◆ **Task prompt**:
Show each line of the data below that has the string "grid" in it.

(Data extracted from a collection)
--------------------------------

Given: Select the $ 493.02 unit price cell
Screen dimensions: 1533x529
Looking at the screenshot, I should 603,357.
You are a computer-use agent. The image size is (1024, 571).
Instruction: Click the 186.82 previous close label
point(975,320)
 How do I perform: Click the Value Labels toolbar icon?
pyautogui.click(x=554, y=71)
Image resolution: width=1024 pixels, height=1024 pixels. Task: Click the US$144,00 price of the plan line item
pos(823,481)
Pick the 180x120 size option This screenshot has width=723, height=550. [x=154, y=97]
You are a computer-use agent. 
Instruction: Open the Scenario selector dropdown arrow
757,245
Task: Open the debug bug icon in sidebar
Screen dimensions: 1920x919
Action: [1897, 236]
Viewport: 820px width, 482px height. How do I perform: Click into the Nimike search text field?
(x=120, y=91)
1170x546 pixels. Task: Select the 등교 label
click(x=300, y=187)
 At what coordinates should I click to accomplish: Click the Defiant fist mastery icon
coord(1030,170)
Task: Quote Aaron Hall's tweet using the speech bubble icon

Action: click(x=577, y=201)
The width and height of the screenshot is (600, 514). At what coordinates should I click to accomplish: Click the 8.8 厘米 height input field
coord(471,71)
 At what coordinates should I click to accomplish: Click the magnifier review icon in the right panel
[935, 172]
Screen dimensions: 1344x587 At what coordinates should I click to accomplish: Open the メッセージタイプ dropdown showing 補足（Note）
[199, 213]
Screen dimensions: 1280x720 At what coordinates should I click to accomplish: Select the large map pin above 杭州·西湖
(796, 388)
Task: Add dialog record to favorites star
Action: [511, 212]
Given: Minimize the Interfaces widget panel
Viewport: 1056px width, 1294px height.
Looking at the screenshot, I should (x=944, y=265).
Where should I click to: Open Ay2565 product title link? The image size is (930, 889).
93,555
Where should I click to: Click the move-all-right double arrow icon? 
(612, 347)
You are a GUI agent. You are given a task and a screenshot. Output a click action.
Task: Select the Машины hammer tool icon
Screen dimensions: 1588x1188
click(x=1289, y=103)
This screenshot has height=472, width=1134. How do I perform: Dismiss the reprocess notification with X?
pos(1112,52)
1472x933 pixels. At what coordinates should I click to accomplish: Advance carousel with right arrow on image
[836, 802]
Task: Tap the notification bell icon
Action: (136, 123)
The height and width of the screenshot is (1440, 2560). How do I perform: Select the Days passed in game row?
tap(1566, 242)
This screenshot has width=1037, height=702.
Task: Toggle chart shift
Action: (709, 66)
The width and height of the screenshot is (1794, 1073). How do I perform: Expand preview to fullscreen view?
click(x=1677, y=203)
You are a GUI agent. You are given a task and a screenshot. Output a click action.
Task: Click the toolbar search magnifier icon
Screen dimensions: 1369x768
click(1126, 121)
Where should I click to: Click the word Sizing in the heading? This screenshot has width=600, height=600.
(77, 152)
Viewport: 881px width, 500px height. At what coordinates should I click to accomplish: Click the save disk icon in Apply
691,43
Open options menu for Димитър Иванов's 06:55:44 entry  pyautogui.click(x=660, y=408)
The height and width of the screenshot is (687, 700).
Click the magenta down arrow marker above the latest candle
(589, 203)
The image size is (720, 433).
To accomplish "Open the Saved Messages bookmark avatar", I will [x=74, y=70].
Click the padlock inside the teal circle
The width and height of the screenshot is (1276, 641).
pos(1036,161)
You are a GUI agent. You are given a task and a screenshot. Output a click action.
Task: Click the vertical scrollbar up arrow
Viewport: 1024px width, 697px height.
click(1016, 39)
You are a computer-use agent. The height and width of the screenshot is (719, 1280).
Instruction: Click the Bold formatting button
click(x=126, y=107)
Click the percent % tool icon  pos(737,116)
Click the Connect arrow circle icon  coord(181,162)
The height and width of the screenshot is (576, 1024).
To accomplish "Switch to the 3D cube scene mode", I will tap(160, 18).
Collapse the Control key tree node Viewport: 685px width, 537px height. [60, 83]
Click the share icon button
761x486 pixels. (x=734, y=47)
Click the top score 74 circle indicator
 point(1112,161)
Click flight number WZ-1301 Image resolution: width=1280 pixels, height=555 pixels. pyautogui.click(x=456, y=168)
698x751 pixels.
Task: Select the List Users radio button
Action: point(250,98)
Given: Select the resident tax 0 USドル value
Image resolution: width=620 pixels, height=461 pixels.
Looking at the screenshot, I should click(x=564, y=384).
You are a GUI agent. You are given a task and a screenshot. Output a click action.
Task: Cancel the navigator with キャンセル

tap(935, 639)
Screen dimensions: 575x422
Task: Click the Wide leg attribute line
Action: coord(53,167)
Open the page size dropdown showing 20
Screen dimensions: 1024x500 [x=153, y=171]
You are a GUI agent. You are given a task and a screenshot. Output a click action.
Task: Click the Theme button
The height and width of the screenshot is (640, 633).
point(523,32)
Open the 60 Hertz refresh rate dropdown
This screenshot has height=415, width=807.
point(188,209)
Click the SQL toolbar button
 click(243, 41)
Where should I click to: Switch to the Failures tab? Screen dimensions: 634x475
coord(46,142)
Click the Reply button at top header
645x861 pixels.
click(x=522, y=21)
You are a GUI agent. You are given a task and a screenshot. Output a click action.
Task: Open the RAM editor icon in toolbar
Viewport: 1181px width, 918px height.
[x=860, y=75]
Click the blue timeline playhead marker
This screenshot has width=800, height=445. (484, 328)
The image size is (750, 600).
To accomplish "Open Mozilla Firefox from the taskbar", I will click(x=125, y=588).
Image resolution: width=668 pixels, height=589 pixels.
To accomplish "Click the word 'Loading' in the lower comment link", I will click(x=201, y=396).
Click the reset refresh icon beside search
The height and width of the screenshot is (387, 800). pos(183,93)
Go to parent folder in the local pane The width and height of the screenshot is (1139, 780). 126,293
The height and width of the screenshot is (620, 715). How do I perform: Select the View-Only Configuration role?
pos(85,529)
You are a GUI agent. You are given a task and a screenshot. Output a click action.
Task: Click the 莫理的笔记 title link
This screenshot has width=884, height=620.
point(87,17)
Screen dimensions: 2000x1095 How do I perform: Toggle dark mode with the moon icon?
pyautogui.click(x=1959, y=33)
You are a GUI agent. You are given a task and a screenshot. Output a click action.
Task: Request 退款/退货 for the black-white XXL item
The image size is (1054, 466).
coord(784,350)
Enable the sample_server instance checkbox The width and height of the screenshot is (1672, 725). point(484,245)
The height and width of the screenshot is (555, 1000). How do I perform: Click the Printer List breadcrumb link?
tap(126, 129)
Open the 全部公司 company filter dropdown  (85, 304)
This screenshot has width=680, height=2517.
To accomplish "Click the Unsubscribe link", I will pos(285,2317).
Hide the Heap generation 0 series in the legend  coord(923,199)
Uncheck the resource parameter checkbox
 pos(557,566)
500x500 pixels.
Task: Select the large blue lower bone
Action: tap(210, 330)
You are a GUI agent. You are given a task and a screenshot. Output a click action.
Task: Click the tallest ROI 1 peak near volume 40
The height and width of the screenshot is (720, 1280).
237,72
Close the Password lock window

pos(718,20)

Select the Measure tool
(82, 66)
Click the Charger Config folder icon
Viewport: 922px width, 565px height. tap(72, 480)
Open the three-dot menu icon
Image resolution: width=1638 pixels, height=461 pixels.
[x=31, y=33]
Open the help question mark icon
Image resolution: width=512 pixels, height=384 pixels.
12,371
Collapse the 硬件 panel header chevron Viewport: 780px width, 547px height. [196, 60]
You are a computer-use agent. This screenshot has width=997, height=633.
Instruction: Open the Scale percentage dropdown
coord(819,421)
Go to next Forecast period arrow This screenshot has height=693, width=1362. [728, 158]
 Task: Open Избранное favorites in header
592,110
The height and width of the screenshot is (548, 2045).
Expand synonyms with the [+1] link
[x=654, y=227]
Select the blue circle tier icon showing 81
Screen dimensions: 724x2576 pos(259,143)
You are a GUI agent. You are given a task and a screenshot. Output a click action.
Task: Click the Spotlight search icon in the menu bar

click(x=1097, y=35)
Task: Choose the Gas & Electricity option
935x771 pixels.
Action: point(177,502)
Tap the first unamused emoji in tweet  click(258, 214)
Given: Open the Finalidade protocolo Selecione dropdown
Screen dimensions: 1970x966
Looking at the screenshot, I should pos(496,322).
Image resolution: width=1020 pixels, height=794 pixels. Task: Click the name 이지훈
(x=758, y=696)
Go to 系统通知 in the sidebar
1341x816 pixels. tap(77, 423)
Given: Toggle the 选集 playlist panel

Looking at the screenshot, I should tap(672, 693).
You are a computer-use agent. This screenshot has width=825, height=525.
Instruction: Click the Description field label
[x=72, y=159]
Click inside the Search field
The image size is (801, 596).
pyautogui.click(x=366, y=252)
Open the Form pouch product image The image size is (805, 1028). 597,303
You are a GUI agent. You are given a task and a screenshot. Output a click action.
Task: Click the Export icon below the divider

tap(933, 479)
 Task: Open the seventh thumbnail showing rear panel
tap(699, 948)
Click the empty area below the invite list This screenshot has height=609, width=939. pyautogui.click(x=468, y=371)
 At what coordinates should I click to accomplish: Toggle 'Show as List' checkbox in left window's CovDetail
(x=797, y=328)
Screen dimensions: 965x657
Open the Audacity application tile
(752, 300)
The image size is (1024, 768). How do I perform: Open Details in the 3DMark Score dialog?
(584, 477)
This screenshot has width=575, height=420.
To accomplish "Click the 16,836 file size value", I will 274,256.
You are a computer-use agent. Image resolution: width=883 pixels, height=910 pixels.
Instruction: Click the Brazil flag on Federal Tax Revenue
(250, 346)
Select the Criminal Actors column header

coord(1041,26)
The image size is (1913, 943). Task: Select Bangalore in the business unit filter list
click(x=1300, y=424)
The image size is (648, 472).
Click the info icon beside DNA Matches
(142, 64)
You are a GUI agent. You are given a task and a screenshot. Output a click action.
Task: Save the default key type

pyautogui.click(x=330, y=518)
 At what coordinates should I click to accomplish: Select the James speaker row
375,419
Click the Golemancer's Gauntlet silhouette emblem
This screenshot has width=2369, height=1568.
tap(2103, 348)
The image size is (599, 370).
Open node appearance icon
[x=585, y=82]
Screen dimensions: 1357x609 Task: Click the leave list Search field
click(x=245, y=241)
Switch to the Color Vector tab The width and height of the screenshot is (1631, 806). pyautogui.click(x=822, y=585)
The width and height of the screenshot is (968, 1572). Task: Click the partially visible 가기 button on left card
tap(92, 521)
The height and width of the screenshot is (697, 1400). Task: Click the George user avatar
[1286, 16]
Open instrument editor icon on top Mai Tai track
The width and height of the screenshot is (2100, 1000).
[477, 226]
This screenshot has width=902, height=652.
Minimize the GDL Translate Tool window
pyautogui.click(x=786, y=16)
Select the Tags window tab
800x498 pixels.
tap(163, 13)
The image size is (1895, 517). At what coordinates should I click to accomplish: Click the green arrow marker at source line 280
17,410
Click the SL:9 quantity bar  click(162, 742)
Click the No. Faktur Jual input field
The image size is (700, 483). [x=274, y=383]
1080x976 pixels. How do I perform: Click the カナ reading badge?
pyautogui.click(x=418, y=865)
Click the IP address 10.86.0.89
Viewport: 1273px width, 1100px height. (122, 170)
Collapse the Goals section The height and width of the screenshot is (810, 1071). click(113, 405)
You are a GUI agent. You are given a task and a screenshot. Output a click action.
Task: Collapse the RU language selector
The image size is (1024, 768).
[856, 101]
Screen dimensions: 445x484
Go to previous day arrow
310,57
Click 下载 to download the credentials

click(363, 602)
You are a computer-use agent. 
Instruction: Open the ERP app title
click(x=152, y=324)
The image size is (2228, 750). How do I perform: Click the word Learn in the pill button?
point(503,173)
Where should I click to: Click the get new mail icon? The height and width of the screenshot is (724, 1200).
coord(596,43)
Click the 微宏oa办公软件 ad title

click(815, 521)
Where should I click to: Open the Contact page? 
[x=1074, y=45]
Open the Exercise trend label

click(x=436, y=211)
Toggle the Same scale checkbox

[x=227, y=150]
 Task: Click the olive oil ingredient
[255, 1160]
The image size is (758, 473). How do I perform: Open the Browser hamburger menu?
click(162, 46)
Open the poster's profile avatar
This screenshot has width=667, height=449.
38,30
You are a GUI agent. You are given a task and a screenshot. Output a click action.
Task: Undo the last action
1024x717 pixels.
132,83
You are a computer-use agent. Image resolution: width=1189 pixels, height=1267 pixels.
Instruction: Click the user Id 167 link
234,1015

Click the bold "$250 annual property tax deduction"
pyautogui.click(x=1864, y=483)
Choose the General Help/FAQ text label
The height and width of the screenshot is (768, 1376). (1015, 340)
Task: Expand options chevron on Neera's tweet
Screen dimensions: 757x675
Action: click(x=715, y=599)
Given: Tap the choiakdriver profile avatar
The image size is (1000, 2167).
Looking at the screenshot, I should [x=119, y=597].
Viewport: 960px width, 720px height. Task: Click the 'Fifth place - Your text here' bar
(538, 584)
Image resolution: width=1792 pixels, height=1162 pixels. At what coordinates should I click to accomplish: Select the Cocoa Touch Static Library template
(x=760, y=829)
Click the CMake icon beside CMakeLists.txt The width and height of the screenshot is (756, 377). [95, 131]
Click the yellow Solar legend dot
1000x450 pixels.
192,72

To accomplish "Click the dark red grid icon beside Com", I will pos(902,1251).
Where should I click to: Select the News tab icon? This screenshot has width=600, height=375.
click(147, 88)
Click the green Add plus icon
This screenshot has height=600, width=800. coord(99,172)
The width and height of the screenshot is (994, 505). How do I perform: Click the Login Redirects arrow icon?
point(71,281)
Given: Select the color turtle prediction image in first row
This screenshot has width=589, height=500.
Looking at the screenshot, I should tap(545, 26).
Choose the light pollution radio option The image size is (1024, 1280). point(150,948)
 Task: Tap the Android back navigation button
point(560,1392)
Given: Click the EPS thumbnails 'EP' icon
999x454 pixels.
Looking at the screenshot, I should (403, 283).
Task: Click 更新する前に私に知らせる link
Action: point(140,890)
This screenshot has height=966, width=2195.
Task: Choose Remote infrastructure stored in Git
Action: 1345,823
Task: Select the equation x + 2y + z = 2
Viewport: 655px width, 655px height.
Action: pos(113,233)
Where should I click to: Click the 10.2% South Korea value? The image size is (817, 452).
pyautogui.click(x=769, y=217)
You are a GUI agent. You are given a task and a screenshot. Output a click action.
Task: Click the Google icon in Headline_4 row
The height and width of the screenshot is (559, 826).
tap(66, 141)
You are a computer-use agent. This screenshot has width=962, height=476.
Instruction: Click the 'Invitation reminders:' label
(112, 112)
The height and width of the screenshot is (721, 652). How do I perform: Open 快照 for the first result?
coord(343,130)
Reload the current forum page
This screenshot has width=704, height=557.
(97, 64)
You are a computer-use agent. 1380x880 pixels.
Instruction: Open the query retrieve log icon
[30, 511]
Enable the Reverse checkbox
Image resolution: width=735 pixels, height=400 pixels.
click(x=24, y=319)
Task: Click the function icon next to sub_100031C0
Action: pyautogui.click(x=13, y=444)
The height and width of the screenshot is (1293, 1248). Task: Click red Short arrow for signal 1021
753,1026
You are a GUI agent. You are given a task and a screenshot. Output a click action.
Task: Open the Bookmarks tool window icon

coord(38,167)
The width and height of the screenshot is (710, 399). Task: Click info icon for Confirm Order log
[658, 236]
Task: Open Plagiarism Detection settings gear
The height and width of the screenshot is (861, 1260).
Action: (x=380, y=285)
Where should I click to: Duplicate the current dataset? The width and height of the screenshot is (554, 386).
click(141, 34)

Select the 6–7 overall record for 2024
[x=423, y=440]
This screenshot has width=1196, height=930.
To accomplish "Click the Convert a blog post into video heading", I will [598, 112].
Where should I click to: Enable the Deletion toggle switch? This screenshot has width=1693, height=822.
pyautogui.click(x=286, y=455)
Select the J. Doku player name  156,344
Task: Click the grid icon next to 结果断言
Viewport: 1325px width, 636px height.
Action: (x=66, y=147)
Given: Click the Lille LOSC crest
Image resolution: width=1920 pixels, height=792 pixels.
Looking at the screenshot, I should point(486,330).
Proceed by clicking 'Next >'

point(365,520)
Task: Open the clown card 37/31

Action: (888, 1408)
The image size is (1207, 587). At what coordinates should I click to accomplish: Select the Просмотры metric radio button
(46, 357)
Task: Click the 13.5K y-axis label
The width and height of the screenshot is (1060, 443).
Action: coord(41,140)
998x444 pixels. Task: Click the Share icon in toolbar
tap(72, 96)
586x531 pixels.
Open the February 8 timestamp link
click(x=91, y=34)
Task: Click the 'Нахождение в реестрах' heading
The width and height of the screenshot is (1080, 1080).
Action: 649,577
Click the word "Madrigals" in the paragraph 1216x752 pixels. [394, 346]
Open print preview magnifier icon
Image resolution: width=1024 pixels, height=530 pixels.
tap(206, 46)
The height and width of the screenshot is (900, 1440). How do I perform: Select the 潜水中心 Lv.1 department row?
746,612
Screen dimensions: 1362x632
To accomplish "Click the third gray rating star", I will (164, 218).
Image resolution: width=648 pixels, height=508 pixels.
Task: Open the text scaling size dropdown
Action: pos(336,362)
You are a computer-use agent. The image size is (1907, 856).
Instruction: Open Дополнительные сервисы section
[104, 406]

--------------------------------

◆ **Task result**:
To accomplish "Click the dark red grid icon beside Com", I will pos(902,1251).
Task: Click the grid icon next to 结果断言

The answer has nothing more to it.